E’ questo suo essere veneziana e quindi  “Signora dell’acqua” , che la rende erede preziosa e gelosa della maggiore pittura veneta rinascimentale , dalle iridescenze bizantine alla Cena di San Giorgio del vecchio Tintoretto,  un capolavoro fantastico il cui riflesso arriva fino al surrealismo , opera che , come vedremo , rimase molto impressa nella mente dell’Acerbi , o il Veronese , coi fremiti di una sensibilità luministica prebarocca , le geometrie perfette e la luce molle e delicata del Rubens , le risonanze , i riflessi incantevoli dei canali veneziani , le scenografie fastose del Canaletto. Ma va precisato – dice il curatore della mostra, Carlo Fabrizio Carli , che  i suoi interessi culturali sono soprattutto di natura psicologica , legati all’interpretazione della valenza simbolica dell’acqua,  allo studio del misticismo orientale, ai valori spirituali  dell’espressione artistica , a cominciare da quella musicale, al recupero di simboli archetipici e di miti antichi . Per cui – annota Giorgio Di Genova , - le atmosfere, le luci crepuscolari , i cieli malati della sua pittura appartengono a tale sfera e si connotano come ambientazioni di racconti onirici.
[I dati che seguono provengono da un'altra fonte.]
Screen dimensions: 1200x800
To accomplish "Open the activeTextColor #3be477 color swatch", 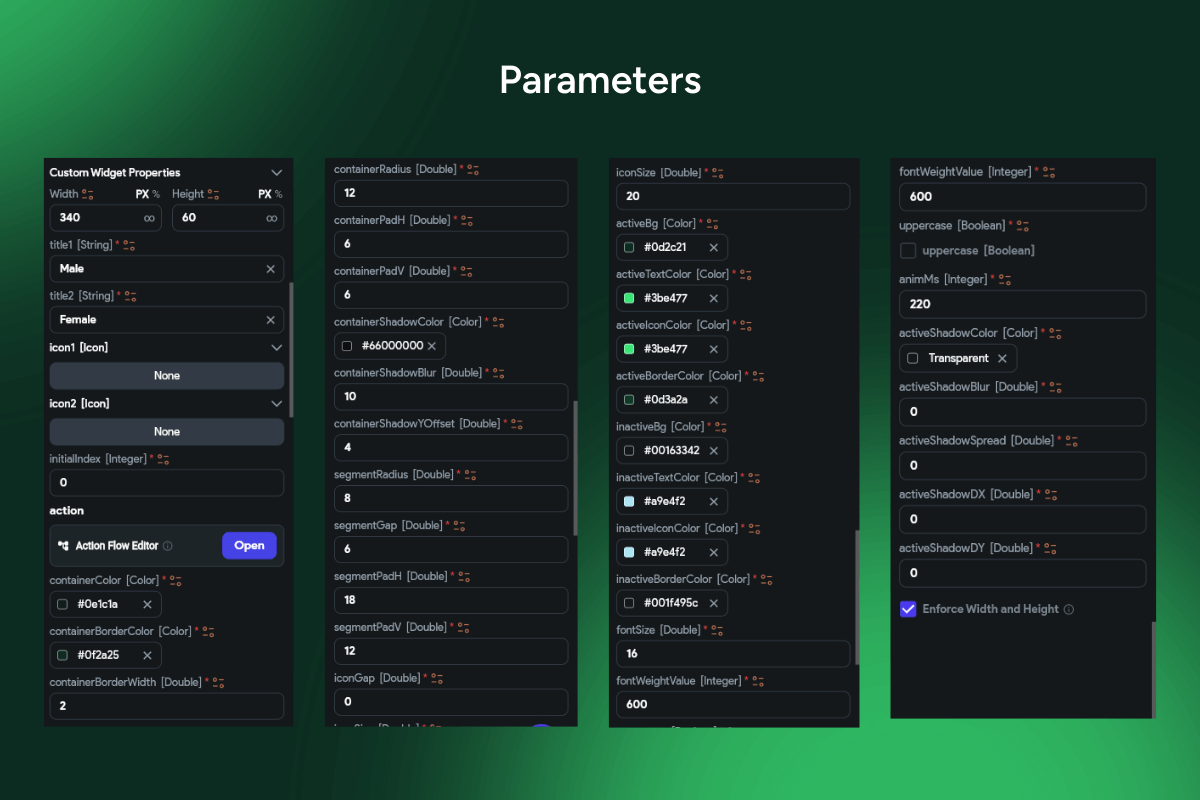I will pos(629,298).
“Il suo è  tutto un  raccontarsi nel tempo”, - dice Giorgio Campanaro, - “un palinsesto della memoria più recente , un ritorno al luogo di origine “. Il tempo che vibra come un verso foscoliano , come il diario veneziano di Rilke , e la magia di una città  unica al mondo  che appartiene a tutti , ma in modo particolari a chi vi è nato e si formato. Ecco – scrive Arnaldo Romano Brizzi – le lune velate e incantate in Re minore ,  gli splendori lagunari e una nebbia che sfalda i contorni di alberi e palazzi , un corteo di vergini , un flautista disseminatore  di cromie , una reverie trascinante sulla solitudine della laguna , con la musica di Offenbach nei  suoi “Racconti di Hoffman”. Del resto in lei tutto è musica, anche i suoi fiori sono musicali.

5.I fiori musicali.
Una sinfonia floreale ; ecco come un  trasuono di liuto , o chitarra delle note che trapuntano rose rosse come tante virgole nere sparse nell’aria ; ecco il silenzio flautato che fanno le rose bianche nella notte intensamente blu: e poco più in là l’armonioso concerto dei petali che la carezza di un vento maschio e gentile  sparge delicatamente sulla tela, le atmosfere verticali ,  i fiori disfatti , e un suono triste di violoncello sullo sfondo rosa ; e infine il candido, sfumato, delicato lentarello di Boccherini, coi suoi violini , i clarini  e l’arpa , che ha qualcosa di magico e di  eterno nel segreto misterioso delle sue corde. Uno strumento lirico e delicato, raffinato e femminile , eppure capace di grande passionalità e forza , come  Rosetta Acerbi, artista veneziana.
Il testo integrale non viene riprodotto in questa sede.